= Roger Soyer =

French opera singer

Roger Soyer (born 1 September 1939) is a French operatic bass-baritone, particularly associated with the French repertory and with Mozart.

Soyer was born in Thiais, and first studied privately with G. Daum, before entering the Conservatoire de Paris at the age of 19. There he was a pupil of Georges Jouatte and Louis Musy. He made his professional debut at the Théâtre des Champs-Élysées in 1962, creating the role of Mac Creag in Gilbert Bécaud's opera L'opéra d'Aran.

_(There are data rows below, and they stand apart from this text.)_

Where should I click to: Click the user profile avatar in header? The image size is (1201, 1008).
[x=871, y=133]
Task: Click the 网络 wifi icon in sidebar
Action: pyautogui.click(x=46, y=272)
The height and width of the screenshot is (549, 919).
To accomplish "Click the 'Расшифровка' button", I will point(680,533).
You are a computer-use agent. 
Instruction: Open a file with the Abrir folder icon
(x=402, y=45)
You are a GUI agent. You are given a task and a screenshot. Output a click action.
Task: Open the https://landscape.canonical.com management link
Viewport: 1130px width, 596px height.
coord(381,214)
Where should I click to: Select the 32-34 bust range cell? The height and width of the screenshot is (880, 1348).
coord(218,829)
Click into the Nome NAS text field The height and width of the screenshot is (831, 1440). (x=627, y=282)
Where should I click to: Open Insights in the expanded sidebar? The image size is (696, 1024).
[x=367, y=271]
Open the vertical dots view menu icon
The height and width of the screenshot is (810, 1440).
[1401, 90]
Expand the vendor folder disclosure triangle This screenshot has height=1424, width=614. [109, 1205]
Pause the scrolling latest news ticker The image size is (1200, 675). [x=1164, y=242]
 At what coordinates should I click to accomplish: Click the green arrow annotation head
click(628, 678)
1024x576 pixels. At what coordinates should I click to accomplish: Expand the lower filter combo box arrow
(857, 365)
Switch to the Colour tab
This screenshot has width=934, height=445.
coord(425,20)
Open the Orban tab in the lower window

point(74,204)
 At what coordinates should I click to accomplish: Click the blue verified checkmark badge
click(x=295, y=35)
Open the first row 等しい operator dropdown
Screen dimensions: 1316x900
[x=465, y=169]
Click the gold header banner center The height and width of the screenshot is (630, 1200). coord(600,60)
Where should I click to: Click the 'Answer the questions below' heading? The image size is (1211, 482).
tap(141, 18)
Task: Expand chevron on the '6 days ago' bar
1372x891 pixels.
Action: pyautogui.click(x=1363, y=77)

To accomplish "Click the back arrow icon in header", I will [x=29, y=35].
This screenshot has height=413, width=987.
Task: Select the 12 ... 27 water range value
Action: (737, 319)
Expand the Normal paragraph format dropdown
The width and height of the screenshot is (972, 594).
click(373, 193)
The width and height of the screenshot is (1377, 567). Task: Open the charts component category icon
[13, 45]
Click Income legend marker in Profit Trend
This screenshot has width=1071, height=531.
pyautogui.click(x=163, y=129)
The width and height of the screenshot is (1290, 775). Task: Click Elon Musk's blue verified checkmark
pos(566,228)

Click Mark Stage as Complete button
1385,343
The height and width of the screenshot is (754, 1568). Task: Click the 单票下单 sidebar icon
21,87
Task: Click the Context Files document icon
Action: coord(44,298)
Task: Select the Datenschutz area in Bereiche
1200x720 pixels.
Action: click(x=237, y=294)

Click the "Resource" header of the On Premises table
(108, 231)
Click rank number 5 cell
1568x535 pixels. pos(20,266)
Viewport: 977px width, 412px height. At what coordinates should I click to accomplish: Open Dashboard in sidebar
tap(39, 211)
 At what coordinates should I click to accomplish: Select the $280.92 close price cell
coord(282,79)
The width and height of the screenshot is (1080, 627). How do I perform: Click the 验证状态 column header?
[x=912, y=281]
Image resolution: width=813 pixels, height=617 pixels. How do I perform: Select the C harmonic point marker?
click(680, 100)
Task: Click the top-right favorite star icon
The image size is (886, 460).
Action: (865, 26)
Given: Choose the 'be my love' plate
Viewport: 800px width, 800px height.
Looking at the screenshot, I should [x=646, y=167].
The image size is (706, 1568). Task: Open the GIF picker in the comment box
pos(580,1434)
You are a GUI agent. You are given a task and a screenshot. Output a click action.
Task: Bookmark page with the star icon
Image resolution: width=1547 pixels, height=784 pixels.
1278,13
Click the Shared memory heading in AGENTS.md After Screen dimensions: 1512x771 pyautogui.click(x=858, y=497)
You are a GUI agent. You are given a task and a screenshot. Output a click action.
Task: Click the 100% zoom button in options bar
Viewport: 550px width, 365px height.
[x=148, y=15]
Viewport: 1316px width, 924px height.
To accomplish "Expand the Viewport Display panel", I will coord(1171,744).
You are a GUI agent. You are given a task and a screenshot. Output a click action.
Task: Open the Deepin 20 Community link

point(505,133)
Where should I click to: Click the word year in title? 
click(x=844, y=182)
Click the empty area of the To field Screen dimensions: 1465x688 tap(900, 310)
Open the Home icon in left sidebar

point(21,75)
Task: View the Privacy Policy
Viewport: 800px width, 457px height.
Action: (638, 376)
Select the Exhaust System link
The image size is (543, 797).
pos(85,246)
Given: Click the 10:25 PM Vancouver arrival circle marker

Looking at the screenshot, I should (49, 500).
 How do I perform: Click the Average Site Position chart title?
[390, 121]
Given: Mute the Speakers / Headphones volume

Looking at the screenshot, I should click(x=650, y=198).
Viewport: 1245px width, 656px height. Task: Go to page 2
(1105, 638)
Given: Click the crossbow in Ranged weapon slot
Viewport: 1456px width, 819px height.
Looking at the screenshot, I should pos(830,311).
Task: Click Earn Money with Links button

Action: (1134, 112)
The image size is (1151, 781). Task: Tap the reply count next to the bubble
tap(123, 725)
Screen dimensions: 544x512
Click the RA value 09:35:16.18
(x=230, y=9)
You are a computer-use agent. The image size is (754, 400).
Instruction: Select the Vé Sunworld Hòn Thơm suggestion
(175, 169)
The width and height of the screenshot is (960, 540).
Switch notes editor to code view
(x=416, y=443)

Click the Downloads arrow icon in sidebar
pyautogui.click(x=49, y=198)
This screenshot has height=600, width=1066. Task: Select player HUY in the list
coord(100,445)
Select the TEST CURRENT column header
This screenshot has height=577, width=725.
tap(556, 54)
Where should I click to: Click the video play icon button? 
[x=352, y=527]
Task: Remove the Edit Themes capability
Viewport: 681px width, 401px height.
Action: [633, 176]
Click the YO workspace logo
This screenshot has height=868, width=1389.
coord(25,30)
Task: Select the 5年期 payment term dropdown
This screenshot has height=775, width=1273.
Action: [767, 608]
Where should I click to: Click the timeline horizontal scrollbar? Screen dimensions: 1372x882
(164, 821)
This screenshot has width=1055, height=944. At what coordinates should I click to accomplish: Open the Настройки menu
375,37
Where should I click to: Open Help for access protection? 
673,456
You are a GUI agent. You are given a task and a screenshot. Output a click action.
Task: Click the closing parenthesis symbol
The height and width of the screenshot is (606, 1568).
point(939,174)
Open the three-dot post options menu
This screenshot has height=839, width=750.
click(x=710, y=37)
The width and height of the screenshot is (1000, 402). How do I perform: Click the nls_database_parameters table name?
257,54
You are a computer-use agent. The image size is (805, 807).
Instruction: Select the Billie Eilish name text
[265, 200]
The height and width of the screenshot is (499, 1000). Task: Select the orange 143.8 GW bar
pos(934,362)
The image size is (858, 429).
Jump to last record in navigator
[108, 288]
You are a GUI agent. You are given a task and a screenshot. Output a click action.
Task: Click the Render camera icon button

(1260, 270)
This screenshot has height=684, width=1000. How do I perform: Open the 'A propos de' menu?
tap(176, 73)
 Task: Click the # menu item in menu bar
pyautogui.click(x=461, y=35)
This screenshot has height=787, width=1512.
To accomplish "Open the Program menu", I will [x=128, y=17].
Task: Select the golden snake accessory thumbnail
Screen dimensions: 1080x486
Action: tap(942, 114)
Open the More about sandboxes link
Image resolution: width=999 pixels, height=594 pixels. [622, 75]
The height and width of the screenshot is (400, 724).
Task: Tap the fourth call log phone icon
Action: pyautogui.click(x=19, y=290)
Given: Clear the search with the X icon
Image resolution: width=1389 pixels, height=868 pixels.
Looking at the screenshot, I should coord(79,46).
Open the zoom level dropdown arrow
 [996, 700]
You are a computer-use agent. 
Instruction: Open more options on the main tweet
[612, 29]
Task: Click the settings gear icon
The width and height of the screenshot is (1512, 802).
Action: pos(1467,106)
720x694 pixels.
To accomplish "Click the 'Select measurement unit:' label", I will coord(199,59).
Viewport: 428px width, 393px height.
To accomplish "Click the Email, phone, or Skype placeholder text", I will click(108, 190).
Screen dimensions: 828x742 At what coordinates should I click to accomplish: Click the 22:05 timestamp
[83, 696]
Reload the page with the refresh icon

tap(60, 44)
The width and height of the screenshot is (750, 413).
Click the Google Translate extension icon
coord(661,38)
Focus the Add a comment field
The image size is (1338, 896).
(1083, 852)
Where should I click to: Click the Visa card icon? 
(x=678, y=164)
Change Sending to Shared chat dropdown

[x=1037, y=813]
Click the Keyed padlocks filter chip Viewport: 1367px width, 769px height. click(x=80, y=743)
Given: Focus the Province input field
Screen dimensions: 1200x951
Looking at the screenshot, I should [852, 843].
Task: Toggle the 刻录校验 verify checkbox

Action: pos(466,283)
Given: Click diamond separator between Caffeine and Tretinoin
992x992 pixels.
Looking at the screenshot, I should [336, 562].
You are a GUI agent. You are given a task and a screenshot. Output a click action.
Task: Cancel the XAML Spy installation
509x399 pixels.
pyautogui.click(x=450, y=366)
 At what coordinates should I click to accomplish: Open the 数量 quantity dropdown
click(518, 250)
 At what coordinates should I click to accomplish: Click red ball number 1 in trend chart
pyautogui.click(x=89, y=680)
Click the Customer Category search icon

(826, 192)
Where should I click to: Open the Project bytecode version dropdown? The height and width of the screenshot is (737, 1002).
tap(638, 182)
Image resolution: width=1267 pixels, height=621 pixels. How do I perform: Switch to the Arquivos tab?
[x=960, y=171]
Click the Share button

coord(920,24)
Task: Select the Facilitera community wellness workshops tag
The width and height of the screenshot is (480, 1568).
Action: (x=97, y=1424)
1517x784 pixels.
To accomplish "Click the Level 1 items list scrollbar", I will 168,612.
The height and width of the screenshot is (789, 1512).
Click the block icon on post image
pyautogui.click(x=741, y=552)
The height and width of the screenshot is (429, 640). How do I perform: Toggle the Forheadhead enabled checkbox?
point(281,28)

He sang on French Radio in 1964, in Rameau's Hippolyte et Aricie, and made his debut at the Aix-en-Provence Festival in 1965, as Pluton in Monteverdi's L'Orfeo. The same year he made his debut at the Opéra-Comique, as Colline, in La Bohème, and at the Palais Garnier, as Mephisto in Gounod's Faust.

On the international scene, he appeared at the Wexford Festival in La jolie fille de Perth, and at the Edinburgh Festival as Don Giovanni, a role he became closely associated with, singing it at Aix-en-Provence, Munich, Vienna, Florence, Chicago, New York.

Other notable roles include; Ferrando in Il trovatore, Procida in Les vêpres siciliennes, Titurel in Parsifal, Rangoni in Boris Godunov, Pope Clement in Benvenuto Cellini, Achis in David et Jonathas, Narbal in Les Troyens, etc.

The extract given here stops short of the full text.